** START OF Input rows **
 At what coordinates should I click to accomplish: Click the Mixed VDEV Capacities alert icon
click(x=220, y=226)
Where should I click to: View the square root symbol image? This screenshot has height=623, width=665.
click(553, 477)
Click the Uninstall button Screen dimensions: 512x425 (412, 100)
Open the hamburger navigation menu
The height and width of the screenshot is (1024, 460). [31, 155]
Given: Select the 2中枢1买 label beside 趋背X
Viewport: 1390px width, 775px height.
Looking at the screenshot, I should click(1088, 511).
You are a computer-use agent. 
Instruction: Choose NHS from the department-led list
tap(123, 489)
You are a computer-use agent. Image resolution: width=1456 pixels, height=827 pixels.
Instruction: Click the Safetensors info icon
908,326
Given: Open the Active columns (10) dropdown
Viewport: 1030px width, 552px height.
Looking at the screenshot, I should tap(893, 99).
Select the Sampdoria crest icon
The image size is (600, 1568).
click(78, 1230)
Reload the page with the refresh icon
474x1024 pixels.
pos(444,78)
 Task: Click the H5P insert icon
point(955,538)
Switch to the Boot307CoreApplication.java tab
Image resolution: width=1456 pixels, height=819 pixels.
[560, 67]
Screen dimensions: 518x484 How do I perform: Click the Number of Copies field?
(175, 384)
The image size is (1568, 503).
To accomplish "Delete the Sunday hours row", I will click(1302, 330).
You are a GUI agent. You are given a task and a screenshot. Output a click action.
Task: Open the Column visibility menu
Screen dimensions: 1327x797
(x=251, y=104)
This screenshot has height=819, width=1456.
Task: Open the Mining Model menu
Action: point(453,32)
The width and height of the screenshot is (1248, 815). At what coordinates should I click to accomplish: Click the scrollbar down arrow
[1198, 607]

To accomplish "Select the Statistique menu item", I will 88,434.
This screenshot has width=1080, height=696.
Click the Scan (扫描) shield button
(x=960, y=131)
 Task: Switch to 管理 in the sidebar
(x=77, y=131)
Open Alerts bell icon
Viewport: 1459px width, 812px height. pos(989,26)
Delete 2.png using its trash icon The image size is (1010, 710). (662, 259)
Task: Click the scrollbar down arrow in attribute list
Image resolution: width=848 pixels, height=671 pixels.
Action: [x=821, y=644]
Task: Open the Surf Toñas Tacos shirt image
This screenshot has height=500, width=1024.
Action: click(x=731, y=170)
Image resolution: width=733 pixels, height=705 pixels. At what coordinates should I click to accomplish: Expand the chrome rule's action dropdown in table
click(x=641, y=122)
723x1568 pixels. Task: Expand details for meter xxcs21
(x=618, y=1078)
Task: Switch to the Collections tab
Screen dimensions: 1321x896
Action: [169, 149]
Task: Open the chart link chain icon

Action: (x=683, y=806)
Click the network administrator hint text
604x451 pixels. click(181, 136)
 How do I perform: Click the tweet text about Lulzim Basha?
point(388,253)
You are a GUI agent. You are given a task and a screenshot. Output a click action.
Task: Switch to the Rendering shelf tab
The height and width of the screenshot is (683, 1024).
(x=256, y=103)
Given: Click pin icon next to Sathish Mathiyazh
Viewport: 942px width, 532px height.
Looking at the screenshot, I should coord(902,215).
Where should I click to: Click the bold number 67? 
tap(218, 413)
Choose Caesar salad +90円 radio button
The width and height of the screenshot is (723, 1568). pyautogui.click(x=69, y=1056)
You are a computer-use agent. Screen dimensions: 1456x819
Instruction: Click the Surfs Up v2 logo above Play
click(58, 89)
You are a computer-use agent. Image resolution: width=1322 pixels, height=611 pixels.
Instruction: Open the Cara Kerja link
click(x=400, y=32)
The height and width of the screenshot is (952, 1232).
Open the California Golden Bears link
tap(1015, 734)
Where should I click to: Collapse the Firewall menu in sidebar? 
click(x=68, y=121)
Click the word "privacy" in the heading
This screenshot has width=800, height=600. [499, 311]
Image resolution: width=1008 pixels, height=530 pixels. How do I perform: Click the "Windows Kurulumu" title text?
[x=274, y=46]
** END OF Input rows **
» **What you are asked to do**
Format the records above as a Markdown table with the columns Row and Line, one row per nonblank line, numbered in order.

» **The result**
| Row | Line |
|---|---|
| 1 |  At what coordinates should I click to accomplish: Click the Mixed VDEV Capacities alert icon |
| 2 | click(x=220, y=226) |
| 3 | Where should I click to: View the square root symbol image? This screenshot has height=623, width=665. |
| 4 | click(553, 477) |
| 5 | Click the Uninstall button Screen dimensions: 512x425 (412, 100) |
| 6 | Open the hamburger navigation menu |
| 7 | The height and width of the screenshot is (1024, 460). [31, 155] |
| 8 | Given: Select the 2中枢1买 label beside 趋背X |
| 9 | Viewport: 1390px width, 775px height. |
| 10 | Looking at the screenshot, I should click(1088, 511). |
| 11 | You are a computer-use agent.  |
| 12 | Instruction: Choose NHS from the department-led list |
| 13 | tap(123, 489) |
| 14 | You are a computer-use agent. Image resolution: width=1456 pixels, height=827 pixels. |
| 15 | Instruction: Click the Safetensors info icon |
| 16 | 908,326 |
| 17 | Given: Open the Active columns (10) dropdown |
| 18 | Viewport: 1030px width, 552px height. |
| 19 | Looking at the screenshot, I should tap(893, 99). |
| 20 | Select the Sampdoria crest icon |
| 21 | The image size is (600, 1568). |
| 22 | click(78, 1230) |
| 23 | Reload the page with the refresh icon |
| 24 | 474x1024 pixels. |
| 25 | pos(444,78) |
| 26 |  Task: Click the H5P insert icon |
| 27 | point(955,538) |
| 28 | Switch to the Boot307CoreApplication.java tab |
| 29 | Image resolution: width=1456 pixels, height=819 pixels. |
| 30 | [560, 67] |
| 31 | Screen dimensions: 518x484 How do I perform: Click the Number of Copies field? |
| 32 | (175, 384) |
| 33 | The image size is (1568, 503). |
| 34 | To accomplish "Delete the Sunday hours row", I will click(1302, 330). |
| 35 | You are a GUI agent. You are given a task and a screenshot. Output a click action. |
| 36 | Task: Open the Column visibility menu |
| 37 | Screen dimensions: 1327x797 |
| 38 | (x=251, y=104) |
| 39 | This screenshot has height=819, width=1456. |
| 40 | Task: Open the Mining Model menu |
| 41 | Action: point(453,32) |
| 42 | The width and height of the screenshot is (1248, 815). At what coordinates should I click to accomplish: Click the scrollbar down arrow |
| 43 | [1198, 607] |
| 44 | To accomplish "Select the Statistique menu item", I will 88,434. |
| 45 | This screenshot has width=1080, height=696. |
| 46 | Click the Scan (扫描) shield button |
| 47 | (x=960, y=131) |
| 48 |  Task: Switch to 管理 in the sidebar |
| 49 | (x=77, y=131) |
| 50 | Open Alerts bell icon |
| 51 | Viewport: 1459px width, 812px height. pos(989,26) |
| 52 | Delete 2.png using its trash icon The image size is (1010, 710). (662, 259) |
| 53 | Task: Click the scrollbar down arrow in attribute list |
| 54 | Image resolution: width=848 pixels, height=671 pixels. |
| 55 | Action: [x=821, y=644] |
| 56 | Task: Open the Surf Toñas Tacos shirt image |
| 57 | This screenshot has height=500, width=1024. |
| 58 | Action: click(x=731, y=170) |
| 59 | Image resolution: width=733 pixels, height=705 pixels. At what coordinates should I click to accomplish: Expand the chrome rule's action dropdown in table |
| 60 | click(x=641, y=122) |
| 61 | 723x1568 pixels. Task: Expand details for meter xxcs21 |
| 62 | (x=618, y=1078) |
| 63 | Task: Switch to the Collections tab |
| 64 | Screen dimensions: 1321x896 |
| 65 | Action: [169, 149] |
| 66 | Task: Open the chart link chain icon |
| 67 | Action: (x=683, y=806) |
| 68 | Click the network administrator hint text |
| 69 | 604x451 pixels. click(181, 136) |
| 70 |  How do I perform: Click the tweet text about Lulzim Basha? |
| 71 | point(388,253) |
| 72 | You are a GUI agent. You are given a task and a screenshot. Output a click action. |
| 73 | Task: Switch to the Rendering shelf tab |
| 74 | The height and width of the screenshot is (683, 1024). |
| 75 | (x=256, y=103) |
| 76 | Given: Click pin icon next to Sathish Mathiyazh |
| 77 | Viewport: 942px width, 532px height. |
| 78 | Looking at the screenshot, I should coord(902,215). |
| 79 | Where should I click to: Click the bold number 67?  |
| 80 | tap(218, 413) |
| 81 | Choose Caesar salad +90円 radio button |
| 82 | The width and height of the screenshot is (723, 1568). pyautogui.click(x=69, y=1056) |
| 83 | You are a computer-use agent. Screen dimensions: 1456x819 |
| 84 | Instruction: Click the Surfs Up v2 logo above Play |
| 85 | click(58, 89) |
| 86 | You are a computer-use agent. Image resolution: width=1322 pixels, height=611 pixels. |
| 87 | Instruction: Open the Cara Kerja link |
| 88 | click(x=400, y=32) |
| 89 | The height and width of the screenshot is (952, 1232). |
| 90 | Open the California Golden Bears link |
| 91 | tap(1015, 734) |
| 92 | Where should I click to: Collapse the Firewall menu in sidebar?  |
| 93 | click(x=68, y=121) |
| 94 | Click the word "privacy" in the heading |
| 95 | This screenshot has width=800, height=600. [499, 311] |
| 96 | Image resolution: width=1008 pixels, height=530 pixels. How do I perform: Click the "Windows Kurulumu" title text? |
| 97 | [x=274, y=46] |